• _Work task_
Word for word, repeat all of the entries.

** Available data follows **

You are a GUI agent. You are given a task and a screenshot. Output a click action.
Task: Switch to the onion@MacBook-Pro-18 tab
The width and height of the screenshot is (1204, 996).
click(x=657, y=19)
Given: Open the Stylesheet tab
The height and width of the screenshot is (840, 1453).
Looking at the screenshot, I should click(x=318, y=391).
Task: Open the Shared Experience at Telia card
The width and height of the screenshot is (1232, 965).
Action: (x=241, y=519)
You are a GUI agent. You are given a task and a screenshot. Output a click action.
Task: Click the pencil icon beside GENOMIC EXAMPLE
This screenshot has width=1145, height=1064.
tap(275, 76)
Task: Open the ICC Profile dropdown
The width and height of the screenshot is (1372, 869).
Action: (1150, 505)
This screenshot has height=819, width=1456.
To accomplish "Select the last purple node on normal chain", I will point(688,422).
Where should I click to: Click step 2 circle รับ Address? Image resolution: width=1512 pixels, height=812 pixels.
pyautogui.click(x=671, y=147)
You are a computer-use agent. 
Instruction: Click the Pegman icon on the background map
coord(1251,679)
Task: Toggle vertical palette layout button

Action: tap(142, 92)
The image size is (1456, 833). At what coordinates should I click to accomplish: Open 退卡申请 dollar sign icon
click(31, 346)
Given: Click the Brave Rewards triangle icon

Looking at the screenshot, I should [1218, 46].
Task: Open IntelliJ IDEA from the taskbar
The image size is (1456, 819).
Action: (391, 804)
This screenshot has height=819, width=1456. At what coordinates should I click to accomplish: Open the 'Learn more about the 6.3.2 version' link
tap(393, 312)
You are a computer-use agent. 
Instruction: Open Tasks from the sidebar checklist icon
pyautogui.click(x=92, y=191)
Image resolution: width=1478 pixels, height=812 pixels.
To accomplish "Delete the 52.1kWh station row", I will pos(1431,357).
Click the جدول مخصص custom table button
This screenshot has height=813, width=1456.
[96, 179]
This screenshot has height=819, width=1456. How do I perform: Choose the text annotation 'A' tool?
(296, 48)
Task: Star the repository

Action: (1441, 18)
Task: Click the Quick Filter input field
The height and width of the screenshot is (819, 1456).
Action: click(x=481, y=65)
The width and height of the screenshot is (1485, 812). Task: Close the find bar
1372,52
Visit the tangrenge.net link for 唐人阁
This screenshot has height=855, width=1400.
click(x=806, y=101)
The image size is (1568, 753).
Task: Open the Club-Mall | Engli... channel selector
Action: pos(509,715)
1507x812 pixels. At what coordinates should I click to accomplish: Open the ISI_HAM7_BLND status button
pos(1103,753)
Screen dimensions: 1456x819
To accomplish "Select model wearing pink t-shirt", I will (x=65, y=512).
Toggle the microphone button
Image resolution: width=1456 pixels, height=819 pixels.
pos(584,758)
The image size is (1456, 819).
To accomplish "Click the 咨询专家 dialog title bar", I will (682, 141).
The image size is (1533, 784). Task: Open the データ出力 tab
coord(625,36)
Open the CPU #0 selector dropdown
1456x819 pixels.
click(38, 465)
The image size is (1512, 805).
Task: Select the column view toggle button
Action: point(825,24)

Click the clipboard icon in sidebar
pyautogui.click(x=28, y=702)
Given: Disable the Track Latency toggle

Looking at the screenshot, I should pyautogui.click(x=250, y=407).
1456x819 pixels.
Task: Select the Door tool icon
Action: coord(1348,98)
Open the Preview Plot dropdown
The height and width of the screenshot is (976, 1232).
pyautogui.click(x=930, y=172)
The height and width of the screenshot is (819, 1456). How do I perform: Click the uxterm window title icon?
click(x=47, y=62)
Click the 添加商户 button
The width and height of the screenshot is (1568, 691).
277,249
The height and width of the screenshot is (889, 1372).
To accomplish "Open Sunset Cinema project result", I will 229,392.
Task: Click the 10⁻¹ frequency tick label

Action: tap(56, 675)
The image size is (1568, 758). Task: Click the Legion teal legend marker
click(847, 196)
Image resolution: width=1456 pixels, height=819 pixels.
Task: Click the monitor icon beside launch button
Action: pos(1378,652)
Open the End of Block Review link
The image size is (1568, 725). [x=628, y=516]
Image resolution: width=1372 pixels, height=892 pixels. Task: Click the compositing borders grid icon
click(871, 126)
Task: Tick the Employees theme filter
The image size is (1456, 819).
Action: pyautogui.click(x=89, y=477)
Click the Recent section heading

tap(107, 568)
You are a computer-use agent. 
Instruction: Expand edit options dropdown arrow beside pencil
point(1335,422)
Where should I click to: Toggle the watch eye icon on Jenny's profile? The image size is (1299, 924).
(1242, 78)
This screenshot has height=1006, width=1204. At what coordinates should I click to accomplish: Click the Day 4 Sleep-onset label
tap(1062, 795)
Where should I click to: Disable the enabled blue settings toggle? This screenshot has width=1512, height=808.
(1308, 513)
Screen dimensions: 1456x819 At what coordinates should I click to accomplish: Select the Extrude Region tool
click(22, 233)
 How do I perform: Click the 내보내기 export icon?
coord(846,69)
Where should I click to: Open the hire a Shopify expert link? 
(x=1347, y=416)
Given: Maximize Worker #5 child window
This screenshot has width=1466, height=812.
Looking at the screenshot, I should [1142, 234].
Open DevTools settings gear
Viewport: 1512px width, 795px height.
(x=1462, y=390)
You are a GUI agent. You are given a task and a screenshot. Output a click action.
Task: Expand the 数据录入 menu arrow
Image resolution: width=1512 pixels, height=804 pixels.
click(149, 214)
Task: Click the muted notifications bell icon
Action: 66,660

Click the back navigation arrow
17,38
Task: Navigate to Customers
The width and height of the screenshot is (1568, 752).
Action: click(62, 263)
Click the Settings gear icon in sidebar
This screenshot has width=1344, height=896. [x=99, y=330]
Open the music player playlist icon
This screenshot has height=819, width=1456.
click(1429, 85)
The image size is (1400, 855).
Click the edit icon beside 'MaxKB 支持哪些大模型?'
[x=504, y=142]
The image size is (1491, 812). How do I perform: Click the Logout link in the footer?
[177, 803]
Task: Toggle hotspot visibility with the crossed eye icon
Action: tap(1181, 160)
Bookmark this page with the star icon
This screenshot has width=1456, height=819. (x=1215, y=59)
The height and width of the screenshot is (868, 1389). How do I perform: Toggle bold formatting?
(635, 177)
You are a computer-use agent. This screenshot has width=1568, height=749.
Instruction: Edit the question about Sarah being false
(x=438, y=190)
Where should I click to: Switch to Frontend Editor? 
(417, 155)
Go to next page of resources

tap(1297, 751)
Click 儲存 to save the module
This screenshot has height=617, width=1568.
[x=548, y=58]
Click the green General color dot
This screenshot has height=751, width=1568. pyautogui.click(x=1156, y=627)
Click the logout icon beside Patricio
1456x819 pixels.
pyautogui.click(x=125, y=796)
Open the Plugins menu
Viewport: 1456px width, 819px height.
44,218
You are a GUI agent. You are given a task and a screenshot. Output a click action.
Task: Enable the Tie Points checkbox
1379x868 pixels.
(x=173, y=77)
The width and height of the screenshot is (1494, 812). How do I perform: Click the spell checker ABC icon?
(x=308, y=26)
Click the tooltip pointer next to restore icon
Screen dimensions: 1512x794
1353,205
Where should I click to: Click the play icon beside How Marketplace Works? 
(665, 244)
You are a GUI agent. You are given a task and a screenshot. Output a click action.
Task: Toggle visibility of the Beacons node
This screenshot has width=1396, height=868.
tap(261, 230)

** End of Available data **

• _Task result_
You are a GUI agent. You are given a task and a screenshot. Output a click action.
Task: Switch to the onion@MacBook-Pro-18 tab
The width and height of the screenshot is (1204, 996).
click(x=657, y=19)
Given: Open the Stylesheet tab
The height and width of the screenshot is (840, 1453).
Looking at the screenshot, I should click(x=318, y=391).
Task: Open the Shared Experience at Telia card
The width and height of the screenshot is (1232, 965).
Action: (x=241, y=519)
You are a GUI agent. You are given a task and a screenshot. Output a click action.
Task: Click the pencil icon beside GENOMIC EXAMPLE
This screenshot has width=1145, height=1064.
tap(275, 76)
Task: Open the ICC Profile dropdown
The width and height of the screenshot is (1372, 869).
Action: (1150, 505)
This screenshot has height=819, width=1456.
To accomplish "Select the last purple node on normal chain", I will point(688,422).
Where should I click to: Click step 2 circle รับ Address? Image resolution: width=1512 pixels, height=812 pixels.
pyautogui.click(x=671, y=147)
You are a computer-use agent. 
Instruction: Click the Pegman icon on the background map
coord(1251,679)
Task: Toggle vertical palette layout button

Action: tap(142, 92)
The image size is (1456, 833). At what coordinates should I click to accomplish: Open 退卡申请 dollar sign icon
click(31, 346)
Given: Click the Brave Rewards triangle icon

Looking at the screenshot, I should [1218, 46].
Task: Open IntelliJ IDEA from the taskbar
The image size is (1456, 819).
Action: (391, 804)
This screenshot has height=819, width=1456. At what coordinates should I click to accomplish: Open the 'Learn more about the 6.3.2 version' link
tap(393, 312)
You are a computer-use agent. 
Instruction: Open Tasks from the sidebar checklist icon
pyautogui.click(x=92, y=191)
Image resolution: width=1478 pixels, height=812 pixels.
To accomplish "Delete the 52.1kWh station row", I will pos(1431,357).
Click the جدول مخصص custom table button
This screenshot has height=813, width=1456.
[96, 179]
This screenshot has height=819, width=1456. How do I perform: Choose the text annotation 'A' tool?
(296, 48)
Task: Star the repository

Action: (1441, 18)
Task: Click the Quick Filter input field
The height and width of the screenshot is (819, 1456).
Action: click(x=481, y=65)
The width and height of the screenshot is (1485, 812). Task: Close the find bar
1372,52
Visit the tangrenge.net link for 唐人阁
This screenshot has height=855, width=1400.
click(x=806, y=101)
The image size is (1568, 753).
Task: Open the Club-Mall | Engli... channel selector
Action: pos(509,715)
1507x812 pixels. At what coordinates should I click to accomplish: Open the ISI_HAM7_BLND status button
pos(1103,753)
Screen dimensions: 1456x819
To accomplish "Select model wearing pink t-shirt", I will (x=65, y=512).
Toggle the microphone button
Image resolution: width=1456 pixels, height=819 pixels.
pos(584,758)
The image size is (1456, 819).
To accomplish "Click the 咨询专家 dialog title bar", I will (682, 141).
The image size is (1533, 784). Task: Open the データ出力 tab
coord(625,36)
Open the CPU #0 selector dropdown
1456x819 pixels.
click(38, 465)
The image size is (1512, 805).
Task: Select the column view toggle button
Action: point(825,24)

Click the clipboard icon in sidebar
pyautogui.click(x=28, y=702)
Given: Disable the Track Latency toggle

Looking at the screenshot, I should pyautogui.click(x=250, y=407).
1456x819 pixels.
Task: Select the Door tool icon
Action: coord(1348,98)
Open the Preview Plot dropdown
The height and width of the screenshot is (976, 1232).
pyautogui.click(x=930, y=172)
The height and width of the screenshot is (819, 1456). How do I perform: Click the uxterm window title icon?
click(x=47, y=62)
Click the 添加商户 button
The width and height of the screenshot is (1568, 691).
277,249
The height and width of the screenshot is (889, 1372).
To accomplish "Open Sunset Cinema project result", I will 229,392.
Task: Click the 10⁻¹ frequency tick label

Action: tap(56, 675)
The image size is (1568, 758). Task: Click the Legion teal legend marker
click(847, 196)
Image resolution: width=1456 pixels, height=819 pixels.
Task: Click the monitor icon beside launch button
Action: pos(1378,652)
Open the End of Block Review link
The image size is (1568, 725). [x=628, y=516]
Image resolution: width=1372 pixels, height=892 pixels. Task: Click the compositing borders grid icon
click(871, 126)
Task: Tick the Employees theme filter
The image size is (1456, 819).
Action: pyautogui.click(x=89, y=477)
Click the Recent section heading

tap(107, 568)
You are a computer-use agent. 
Instruction: Expand edit options dropdown arrow beside pencil
point(1335,422)
Where should I click to: Toggle the watch eye icon on Jenny's profile? The image size is (1299, 924).
(1242, 78)
This screenshot has height=1006, width=1204. At what coordinates should I click to accomplish: Click the Day 4 Sleep-onset label
tap(1062, 795)
Where should I click to: Disable the enabled blue settings toggle? This screenshot has width=1512, height=808.
(1308, 513)
Screen dimensions: 1456x819 At what coordinates should I click to accomplish: Select the Extrude Region tool
click(22, 233)
 How do I perform: Click the 내보내기 export icon?
coord(846,69)
Where should I click to: Open the hire a Shopify expert link? 
(x=1347, y=416)
Given: Maximize Worker #5 child window
This screenshot has width=1466, height=812.
Looking at the screenshot, I should [1142, 234].
Open DevTools settings gear
Viewport: 1512px width, 795px height.
(x=1462, y=390)
You are a GUI agent. You are given a task and a screenshot. Output a click action.
Task: Expand the 数据录入 menu arrow
Image resolution: width=1512 pixels, height=804 pixels.
click(149, 214)
Task: Click the muted notifications bell icon
Action: 66,660

Click the back navigation arrow
17,38
Task: Navigate to Customers
The width and height of the screenshot is (1568, 752).
Action: click(62, 263)
Click the Settings gear icon in sidebar
This screenshot has width=1344, height=896. [x=99, y=330]
Open the music player playlist icon
This screenshot has height=819, width=1456.
click(1429, 85)
The image size is (1400, 855).
Click the edit icon beside 'MaxKB 支持哪些大模型?'
[x=504, y=142]
The image size is (1491, 812). How do I perform: Click the Logout link in the footer?
[177, 803]
Task: Toggle hotspot visibility with the crossed eye icon
Action: tap(1181, 160)
Bookmark this page with the star icon
This screenshot has width=1456, height=819. (x=1215, y=59)
The height and width of the screenshot is (868, 1389). How do I perform: Toggle bold formatting?
(635, 177)
You are a computer-use agent. This screenshot has width=1568, height=749.
Instruction: Edit the question about Sarah being false
(x=438, y=190)
Where should I click to: Switch to Frontend Editor? 
(417, 155)
Go to next page of resources

tap(1297, 751)
Click 儲存 to save the module
This screenshot has height=617, width=1568.
[x=548, y=58]
Click the green General color dot
This screenshot has height=751, width=1568. pyautogui.click(x=1156, y=627)
Click the logout icon beside Patricio
1456x819 pixels.
pyautogui.click(x=125, y=796)
Open the Plugins menu
Viewport: 1456px width, 819px height.
44,218
You are a GUI agent. You are given a task and a screenshot. Output a click action.
Task: Enable the Tie Points checkbox
1379x868 pixels.
(x=173, y=77)
The width and height of the screenshot is (1494, 812). How do I perform: Click the spell checker ABC icon?
(x=308, y=26)
Click the tooltip pointer next to restore icon
Screen dimensions: 1512x794
1353,205
Where should I click to: Click the play icon beside How Marketplace Works? 
(665, 244)
You are a GUI agent. You are given a task and a screenshot. Output a click action.
Task: Toggle visibility of the Beacons node
This screenshot has width=1396, height=868.
tap(261, 230)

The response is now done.